What he needed was a scapegoat.
⚜ ⚜ ⚜
His Holiness Prudence IV, the late Holy Son, died two years previously, surrounded by his loved ones and showered in glory. Later that day he awoke surrounded by his loved ones and showered with glory.
That was just one of the post-transcendence perks of being the Holy Son. For anyone else, unless they were canonized as saints, some time in Purgatory was a must, but after centuries of preparation, imbuing his soul with the will of God and conversing with angels, it was a trivial matter to step directly into heaven.
So, meeting his parents, grandparents, and his great-grandfather, the former Holy Son Immaculate XIII, His Holiness Prudence IV was conducted through the pearly gates and bathed in the flowing waters of heaven. What would have taken at least a few hundred years in Purgatory was done within just two subjective years there, and was much more comfortable to boot. Heaven did not have ‘time’ in a proper sense, but the sensation of it would accompany the newly transcended soul for a while as they got acquainted with Heaven, rather like a fresh sailor getting their sea legs.

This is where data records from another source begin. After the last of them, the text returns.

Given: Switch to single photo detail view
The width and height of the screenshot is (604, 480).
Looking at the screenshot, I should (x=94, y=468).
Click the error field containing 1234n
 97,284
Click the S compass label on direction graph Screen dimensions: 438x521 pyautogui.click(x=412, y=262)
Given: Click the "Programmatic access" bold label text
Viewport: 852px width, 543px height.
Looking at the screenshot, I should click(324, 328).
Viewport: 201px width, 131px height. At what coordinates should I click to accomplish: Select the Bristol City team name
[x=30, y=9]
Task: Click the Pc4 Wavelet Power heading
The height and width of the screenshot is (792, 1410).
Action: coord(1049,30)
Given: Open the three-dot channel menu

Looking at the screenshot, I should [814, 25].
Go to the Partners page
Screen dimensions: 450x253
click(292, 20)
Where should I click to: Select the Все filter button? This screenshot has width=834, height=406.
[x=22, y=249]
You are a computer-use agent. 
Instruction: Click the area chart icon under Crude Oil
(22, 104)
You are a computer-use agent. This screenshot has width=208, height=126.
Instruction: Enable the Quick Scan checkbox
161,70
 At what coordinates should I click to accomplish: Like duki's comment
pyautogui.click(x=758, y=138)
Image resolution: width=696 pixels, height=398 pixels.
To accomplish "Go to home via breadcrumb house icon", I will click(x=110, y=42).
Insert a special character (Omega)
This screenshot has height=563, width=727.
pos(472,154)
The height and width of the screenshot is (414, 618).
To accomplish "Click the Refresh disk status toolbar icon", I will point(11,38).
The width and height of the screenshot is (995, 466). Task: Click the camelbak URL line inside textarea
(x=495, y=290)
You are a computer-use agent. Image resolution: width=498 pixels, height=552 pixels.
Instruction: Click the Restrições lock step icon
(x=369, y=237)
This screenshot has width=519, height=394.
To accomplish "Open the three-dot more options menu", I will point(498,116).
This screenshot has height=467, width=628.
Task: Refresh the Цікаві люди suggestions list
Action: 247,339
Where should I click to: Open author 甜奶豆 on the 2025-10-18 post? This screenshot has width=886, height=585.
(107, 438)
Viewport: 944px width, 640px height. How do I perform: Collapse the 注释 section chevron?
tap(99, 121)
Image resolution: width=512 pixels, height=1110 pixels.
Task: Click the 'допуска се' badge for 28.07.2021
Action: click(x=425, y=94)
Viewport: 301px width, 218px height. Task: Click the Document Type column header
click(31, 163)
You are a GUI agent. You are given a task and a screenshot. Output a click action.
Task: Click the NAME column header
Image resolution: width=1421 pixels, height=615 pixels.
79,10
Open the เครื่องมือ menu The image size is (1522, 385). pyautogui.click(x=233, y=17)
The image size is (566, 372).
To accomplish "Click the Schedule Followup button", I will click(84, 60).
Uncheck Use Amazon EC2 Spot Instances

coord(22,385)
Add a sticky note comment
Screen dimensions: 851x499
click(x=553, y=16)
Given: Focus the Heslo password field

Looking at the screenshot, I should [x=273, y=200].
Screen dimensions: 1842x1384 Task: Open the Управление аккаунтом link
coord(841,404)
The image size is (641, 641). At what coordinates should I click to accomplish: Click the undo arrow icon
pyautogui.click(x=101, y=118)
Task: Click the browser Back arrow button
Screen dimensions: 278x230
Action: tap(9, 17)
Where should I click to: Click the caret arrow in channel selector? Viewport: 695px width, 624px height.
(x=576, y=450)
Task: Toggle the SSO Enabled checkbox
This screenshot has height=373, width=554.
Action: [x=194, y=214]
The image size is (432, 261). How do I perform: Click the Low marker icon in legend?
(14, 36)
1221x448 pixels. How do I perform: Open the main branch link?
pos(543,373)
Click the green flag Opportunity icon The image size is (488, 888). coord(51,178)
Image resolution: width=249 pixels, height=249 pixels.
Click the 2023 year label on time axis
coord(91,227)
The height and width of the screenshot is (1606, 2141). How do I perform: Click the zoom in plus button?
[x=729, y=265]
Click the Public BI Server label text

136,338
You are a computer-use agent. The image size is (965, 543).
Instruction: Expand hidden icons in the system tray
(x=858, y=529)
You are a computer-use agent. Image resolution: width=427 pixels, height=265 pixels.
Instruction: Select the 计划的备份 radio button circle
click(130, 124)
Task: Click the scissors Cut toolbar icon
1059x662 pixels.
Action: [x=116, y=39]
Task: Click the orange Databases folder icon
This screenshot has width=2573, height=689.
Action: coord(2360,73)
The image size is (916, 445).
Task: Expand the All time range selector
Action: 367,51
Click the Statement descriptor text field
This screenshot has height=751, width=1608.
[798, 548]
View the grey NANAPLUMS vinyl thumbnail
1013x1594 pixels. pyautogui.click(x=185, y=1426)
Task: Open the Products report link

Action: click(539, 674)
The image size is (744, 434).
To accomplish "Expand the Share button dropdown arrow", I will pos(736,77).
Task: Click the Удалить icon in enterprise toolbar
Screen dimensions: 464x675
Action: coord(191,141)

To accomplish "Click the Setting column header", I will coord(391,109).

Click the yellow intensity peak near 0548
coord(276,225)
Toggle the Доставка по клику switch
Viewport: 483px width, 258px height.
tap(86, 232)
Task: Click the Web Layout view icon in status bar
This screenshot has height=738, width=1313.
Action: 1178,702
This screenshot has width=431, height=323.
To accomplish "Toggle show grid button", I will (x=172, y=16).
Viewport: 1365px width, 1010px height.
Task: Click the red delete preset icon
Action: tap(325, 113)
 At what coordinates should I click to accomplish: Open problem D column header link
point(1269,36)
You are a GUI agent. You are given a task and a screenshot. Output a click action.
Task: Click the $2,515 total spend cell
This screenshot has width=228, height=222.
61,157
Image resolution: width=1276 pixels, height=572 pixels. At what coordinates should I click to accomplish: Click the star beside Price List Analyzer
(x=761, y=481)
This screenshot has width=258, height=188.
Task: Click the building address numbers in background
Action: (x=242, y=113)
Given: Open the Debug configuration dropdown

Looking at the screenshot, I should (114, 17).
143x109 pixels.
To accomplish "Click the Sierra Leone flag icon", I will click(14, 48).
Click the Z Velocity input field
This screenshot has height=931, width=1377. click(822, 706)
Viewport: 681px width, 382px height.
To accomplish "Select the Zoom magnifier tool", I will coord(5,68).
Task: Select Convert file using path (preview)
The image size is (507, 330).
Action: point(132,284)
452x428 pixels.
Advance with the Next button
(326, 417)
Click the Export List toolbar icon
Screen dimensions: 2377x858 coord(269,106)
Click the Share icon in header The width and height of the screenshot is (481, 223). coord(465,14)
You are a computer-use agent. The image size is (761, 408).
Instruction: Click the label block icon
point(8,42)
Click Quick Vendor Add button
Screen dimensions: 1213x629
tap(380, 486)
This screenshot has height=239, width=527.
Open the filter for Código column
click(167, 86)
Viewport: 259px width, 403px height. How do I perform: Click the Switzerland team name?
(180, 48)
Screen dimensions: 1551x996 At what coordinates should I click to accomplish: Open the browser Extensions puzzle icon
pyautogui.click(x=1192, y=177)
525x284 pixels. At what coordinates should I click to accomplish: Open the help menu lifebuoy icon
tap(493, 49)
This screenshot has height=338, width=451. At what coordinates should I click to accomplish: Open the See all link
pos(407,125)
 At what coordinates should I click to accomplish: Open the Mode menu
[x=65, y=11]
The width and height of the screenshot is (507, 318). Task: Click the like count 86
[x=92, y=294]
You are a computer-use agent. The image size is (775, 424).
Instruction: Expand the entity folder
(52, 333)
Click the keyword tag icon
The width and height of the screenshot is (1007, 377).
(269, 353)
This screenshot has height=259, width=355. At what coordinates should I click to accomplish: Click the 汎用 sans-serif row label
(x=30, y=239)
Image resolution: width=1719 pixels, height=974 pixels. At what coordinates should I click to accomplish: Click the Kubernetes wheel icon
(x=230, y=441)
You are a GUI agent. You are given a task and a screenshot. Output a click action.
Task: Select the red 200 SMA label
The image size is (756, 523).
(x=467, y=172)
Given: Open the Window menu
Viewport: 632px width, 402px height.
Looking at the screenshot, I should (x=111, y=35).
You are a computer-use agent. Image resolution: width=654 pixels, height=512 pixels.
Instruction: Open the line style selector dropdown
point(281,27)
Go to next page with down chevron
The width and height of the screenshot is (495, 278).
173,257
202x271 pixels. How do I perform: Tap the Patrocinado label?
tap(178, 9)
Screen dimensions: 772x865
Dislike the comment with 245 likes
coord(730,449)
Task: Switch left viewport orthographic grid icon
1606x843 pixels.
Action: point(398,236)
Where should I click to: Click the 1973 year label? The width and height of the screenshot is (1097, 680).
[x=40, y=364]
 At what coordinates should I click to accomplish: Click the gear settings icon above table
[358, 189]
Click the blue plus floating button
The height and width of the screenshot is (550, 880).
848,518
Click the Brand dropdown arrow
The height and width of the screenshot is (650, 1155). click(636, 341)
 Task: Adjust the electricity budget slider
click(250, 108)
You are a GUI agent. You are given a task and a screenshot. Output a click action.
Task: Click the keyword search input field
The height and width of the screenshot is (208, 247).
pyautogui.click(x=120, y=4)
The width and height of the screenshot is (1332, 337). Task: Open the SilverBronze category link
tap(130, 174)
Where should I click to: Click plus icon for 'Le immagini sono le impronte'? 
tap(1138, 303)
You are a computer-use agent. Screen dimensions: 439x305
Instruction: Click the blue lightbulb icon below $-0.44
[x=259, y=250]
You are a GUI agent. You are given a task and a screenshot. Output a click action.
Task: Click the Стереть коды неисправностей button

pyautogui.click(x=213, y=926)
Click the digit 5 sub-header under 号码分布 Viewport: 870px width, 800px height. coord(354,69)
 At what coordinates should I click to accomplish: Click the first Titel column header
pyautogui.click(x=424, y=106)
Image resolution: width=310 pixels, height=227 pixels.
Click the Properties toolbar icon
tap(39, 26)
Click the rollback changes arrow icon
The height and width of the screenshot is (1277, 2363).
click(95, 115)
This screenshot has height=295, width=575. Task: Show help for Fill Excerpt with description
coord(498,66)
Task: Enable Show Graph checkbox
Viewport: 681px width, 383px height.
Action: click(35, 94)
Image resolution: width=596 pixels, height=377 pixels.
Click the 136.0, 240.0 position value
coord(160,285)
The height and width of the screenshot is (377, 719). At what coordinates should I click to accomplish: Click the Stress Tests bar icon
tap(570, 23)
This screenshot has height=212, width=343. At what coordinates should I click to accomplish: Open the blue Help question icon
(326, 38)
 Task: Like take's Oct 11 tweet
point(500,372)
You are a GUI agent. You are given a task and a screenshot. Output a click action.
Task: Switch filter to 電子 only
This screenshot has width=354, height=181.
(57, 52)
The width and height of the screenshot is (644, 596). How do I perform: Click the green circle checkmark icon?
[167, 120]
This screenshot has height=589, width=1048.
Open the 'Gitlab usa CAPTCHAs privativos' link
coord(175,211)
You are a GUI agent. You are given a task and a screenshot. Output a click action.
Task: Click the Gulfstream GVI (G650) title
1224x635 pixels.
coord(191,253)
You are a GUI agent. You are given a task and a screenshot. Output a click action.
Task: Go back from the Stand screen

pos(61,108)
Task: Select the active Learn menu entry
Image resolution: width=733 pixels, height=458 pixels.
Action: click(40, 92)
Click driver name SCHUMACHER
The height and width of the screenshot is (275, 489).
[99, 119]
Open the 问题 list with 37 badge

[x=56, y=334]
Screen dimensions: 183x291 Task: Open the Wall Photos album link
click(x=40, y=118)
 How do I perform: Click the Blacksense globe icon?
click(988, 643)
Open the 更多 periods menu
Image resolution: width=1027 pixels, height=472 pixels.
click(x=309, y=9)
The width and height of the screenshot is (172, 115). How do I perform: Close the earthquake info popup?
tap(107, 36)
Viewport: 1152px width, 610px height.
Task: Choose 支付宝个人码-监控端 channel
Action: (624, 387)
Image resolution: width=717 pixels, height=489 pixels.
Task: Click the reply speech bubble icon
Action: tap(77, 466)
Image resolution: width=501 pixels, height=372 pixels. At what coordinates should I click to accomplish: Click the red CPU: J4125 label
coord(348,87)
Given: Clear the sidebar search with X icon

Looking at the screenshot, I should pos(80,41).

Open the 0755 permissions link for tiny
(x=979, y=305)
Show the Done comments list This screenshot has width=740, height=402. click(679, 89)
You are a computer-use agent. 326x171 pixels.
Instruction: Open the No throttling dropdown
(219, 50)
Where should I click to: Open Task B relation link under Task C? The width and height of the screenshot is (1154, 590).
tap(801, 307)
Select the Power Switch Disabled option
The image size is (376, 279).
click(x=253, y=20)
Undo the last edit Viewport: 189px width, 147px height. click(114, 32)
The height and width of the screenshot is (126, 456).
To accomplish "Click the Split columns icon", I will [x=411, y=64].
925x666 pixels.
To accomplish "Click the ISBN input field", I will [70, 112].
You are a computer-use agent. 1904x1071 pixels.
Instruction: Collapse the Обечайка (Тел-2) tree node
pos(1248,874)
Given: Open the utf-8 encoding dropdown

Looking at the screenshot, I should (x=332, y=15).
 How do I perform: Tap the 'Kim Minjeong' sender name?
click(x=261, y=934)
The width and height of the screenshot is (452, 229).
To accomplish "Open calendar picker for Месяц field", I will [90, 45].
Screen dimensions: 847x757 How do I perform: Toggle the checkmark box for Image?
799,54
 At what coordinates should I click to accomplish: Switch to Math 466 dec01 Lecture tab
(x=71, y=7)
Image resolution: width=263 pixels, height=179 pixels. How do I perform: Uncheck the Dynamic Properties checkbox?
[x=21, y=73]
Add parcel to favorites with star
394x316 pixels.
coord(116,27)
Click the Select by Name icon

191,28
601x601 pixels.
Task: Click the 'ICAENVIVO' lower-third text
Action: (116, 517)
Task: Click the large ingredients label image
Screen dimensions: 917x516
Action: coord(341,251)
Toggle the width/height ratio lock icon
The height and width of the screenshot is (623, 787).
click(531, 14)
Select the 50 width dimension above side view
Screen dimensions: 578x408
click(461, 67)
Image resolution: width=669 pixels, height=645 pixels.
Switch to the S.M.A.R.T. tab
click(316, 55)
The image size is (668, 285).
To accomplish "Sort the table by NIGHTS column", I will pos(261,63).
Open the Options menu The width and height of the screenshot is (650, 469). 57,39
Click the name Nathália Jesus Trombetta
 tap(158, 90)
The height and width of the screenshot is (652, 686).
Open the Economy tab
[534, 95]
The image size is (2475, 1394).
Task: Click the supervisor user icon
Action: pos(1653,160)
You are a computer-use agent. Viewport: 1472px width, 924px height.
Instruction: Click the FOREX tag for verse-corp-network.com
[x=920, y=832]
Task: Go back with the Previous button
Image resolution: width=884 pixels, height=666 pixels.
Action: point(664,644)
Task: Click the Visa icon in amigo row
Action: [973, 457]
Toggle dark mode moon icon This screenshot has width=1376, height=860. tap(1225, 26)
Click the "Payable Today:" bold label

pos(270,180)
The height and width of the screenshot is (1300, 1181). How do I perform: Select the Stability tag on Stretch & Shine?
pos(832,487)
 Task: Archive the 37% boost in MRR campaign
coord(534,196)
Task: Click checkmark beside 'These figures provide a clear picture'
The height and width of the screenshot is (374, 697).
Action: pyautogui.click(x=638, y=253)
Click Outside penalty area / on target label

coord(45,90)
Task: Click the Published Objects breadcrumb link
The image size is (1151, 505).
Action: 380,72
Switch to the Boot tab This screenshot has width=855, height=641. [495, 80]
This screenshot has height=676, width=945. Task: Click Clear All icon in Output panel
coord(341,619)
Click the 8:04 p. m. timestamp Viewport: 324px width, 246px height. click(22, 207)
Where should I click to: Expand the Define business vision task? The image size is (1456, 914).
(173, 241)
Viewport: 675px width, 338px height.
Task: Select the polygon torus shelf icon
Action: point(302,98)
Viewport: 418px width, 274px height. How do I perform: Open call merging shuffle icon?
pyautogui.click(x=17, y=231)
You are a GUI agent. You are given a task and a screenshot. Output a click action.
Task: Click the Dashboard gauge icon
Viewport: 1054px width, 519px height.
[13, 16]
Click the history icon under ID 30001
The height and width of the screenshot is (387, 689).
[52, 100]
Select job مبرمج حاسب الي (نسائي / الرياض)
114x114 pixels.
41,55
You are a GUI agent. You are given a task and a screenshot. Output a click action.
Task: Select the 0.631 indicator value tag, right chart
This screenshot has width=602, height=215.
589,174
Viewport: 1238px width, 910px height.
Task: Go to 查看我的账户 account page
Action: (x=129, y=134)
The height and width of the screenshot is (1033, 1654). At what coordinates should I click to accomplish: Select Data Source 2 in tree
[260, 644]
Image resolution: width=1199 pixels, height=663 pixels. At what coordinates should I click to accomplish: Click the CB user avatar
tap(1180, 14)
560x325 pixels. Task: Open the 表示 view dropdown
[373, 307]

The next perk was that he jumped right up to the position of Holiness. Others, even accomplished saints, would start out as Perfections, or maybe as Judgments if they were really exceptional, but Holy Sons got to skip the line right into middle-management.
Just as his three generations of fathers were escorting him up the Mountain of Heaven to make a proper introduction with the archangels, Prudence IV made an unsound remark.
“Tell me, how long did it take them to select my replacement down there? Or are they still going at it?”
He laughed at his own joke. Heaven doesn’t have time, after all. But his three generations of fathers were rather less amused.
“What? Don’t tell me you lose your humor after an eternity?”
His great-grandfather responded.
“I wanted to brief you on this matter when we reached the top, but I suppose we shouldn’t delay.”
He looked deadly serious. With a wave of his hand, Immaculate XIII pulled aside the omnipresent coruscating golden clouds of heaven and opened a window into the mortal world. Upon the planet of Vintal, right where the Holy City should have been, a vast dark cloud sprouted like a mole on the face of the world.
“Those fuckups! When is this?”
“Now.”
“What do you mean, now?”
“I mean now, two years after your death. There was a rupture in time.”
…
“Your Holiness, you mean to say that Heaven is broken?”
“Not all of it. The archangels contained the damage, but we’re scarce on details down here. Worse, the lower heavens are stuck in linear time now.”
This was… unthinkable.
“But how does that make any sense?”
“I don’t know.”
“Why?”
Immaculate XIII zapped Prudence IV with heavenly lightning.
“I said I don’t know. That’s why I wanted to wait until we got to the top and have the archangels brief you. Uriel is better at explaining these things than I am.”
He’d have to wait. He’d have to wait. This sense of time passing, of being trapped in a moment, wasn’t the hallucination of a newly transcended soul experiencing eternity. It was real.
“How… how long will that take?”
“I don’t know.”
The Mountain of Heaven now seemed extremely high, and extremely steep.
Prudence IV spat out a most unholy word.